[Entries shown]
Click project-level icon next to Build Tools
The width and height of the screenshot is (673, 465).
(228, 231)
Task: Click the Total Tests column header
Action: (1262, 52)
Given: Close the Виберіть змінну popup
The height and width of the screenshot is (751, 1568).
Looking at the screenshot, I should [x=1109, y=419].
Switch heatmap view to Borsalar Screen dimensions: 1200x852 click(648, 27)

...

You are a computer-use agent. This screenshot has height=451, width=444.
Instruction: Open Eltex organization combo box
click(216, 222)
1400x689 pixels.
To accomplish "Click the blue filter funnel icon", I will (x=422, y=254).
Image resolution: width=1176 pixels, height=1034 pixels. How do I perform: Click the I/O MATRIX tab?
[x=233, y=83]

* * *

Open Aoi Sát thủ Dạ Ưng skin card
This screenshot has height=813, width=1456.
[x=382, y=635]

[What you are asked to do]
Arrange everything in the entries above from the line containing "Click project-level icon next to Build Tools" down to the line containing "Switch heatmap view", both included, as a numbered list, leaving out any blank lines.

[Exercise output]
1. Click project-level icon next to Build Tools
2. The width and height of the screenshot is (673, 465).
3. (228, 231)
4. Task: Click the Total Tests column header
5. Action: (1262, 52)
6. Given: Close the Виберіть змінну popup
7. The height and width of the screenshot is (751, 1568).
8. Looking at the screenshot, I should [x=1109, y=419].
9. Switch heatmap view to Borsalar Screen dimensions: 1200x852 click(648, 27)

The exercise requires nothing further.